Piroxicam + Meloxicam
- Are non-selective COX inhibitors. Derivatives of oxicam.
- Have long half-lives, and their excretion in urine interferes with excretion of lithium.
- Used to treat RA, Ankylosing spondylitis, osteoarthritis.
Meloxicam can be relatively COX 2 selective in low doses.
Phenylbutazone + Metamizole
- Are non-selective COX inhibitors.
- Have strong anti-inflammatory and weak analgesic effect (except of metamizole) and antipyretic effects.
- Have serious side effects (other than the typical ones) agranulocytosis and aplastic anemia.
Celecoxib
- A selective COX 2 inhibitor, so doesn’t inhibit COX 1.
- Has typical side effects. But DOESN’T have anti-aggregatory effect, so doesn’t prolong bleeding.

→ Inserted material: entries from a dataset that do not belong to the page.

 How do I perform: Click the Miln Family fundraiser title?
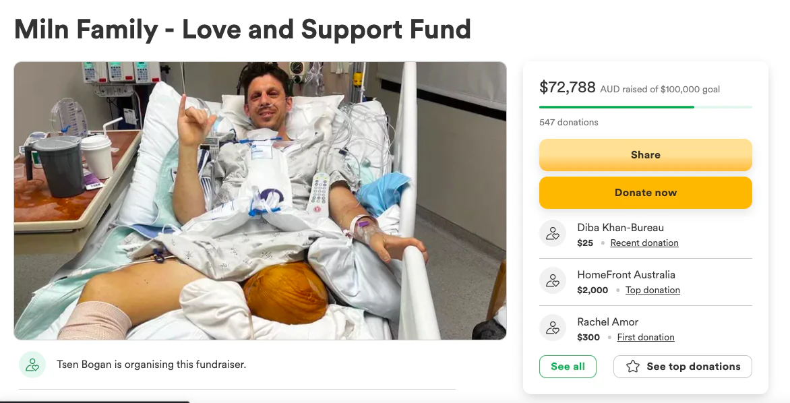pyautogui.click(x=243, y=30)
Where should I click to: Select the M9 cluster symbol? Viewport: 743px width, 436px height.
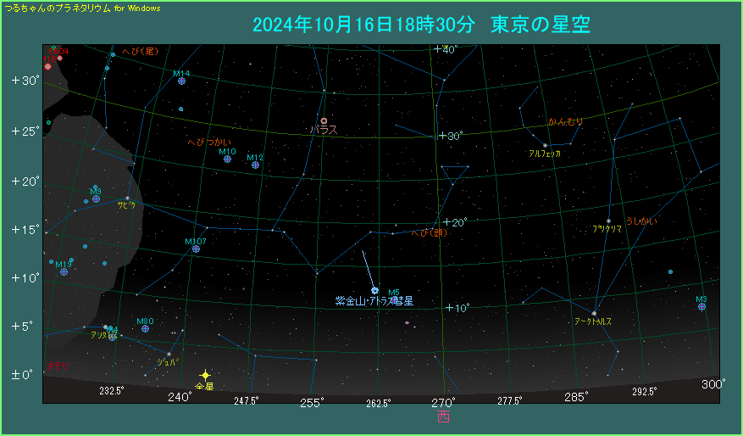click(96, 198)
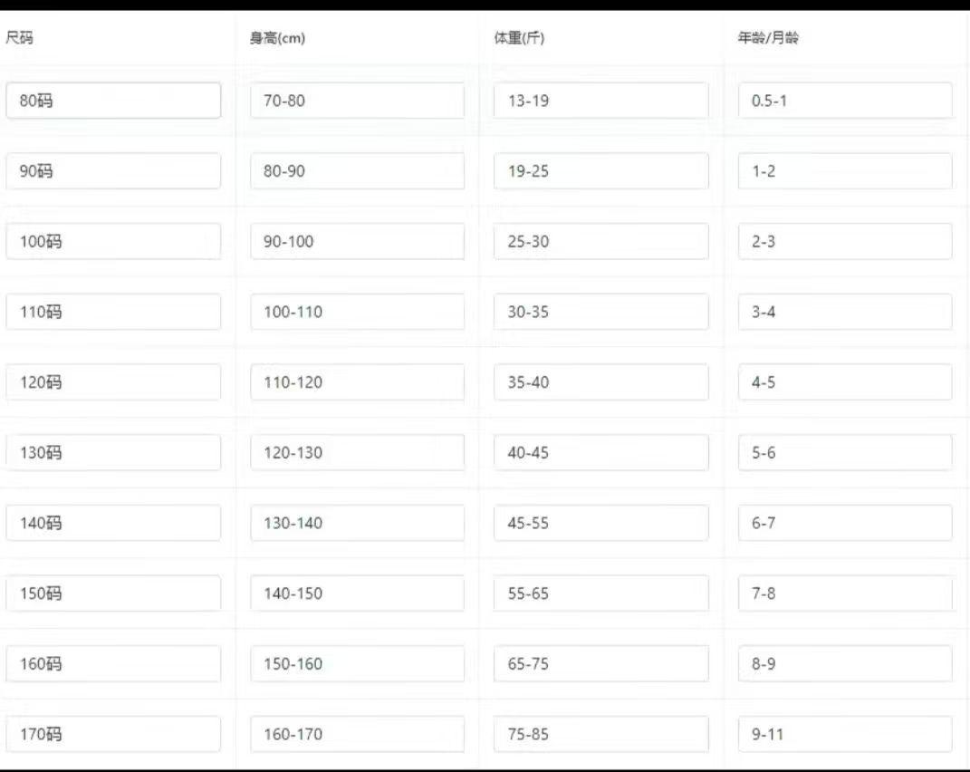The image size is (970, 772).
Task: Click the 80码 size input field
Action: click(x=113, y=101)
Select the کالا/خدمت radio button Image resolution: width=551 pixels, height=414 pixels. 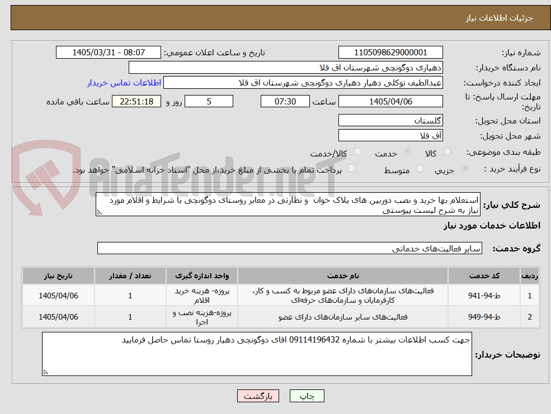357,151
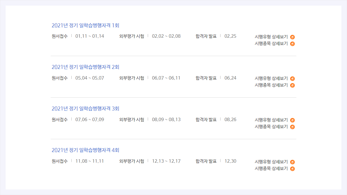347x195 pixels.
Task: View 시행유형 상세보기 text for 1회
Action: (271, 37)
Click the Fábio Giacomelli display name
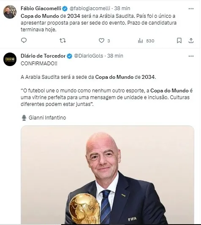Screen dimensions: 201x225 [x=41, y=8]
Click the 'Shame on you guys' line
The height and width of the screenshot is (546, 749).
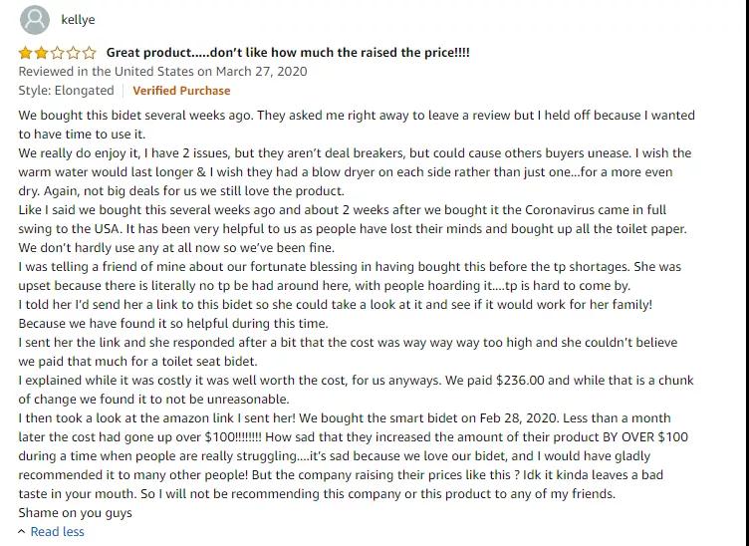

- Contraindicated in patients with allergy to sulfonamides.
- Contraindicated in patients taking CYP2CP inhibitors. Like Fluconazole, Fluvastatin and Zafirlukast.
- Since it doesn’t have an anti-aggregatory effect, it’s not used in patient with ischemic heart disease or stroke.
Diclofenac
- A selective COX 2 inhibitor, so doesn’t block COX 1.
- Can cause GIT problems, so can be given in combination with Misoprostol to prevent GIT problems.
- Can lead to prenatal closure of the ductus arteriosus.
Nimesulid + Nabumetone + Tolmetin
- Are preferentially COX 2 inhibitors, meaning they prefer being selective to COX 2.
- Nimesulid is a strong analgesic, and anti-inflammatory, has low effects on platelet aggregation and rarely causes GIT problems.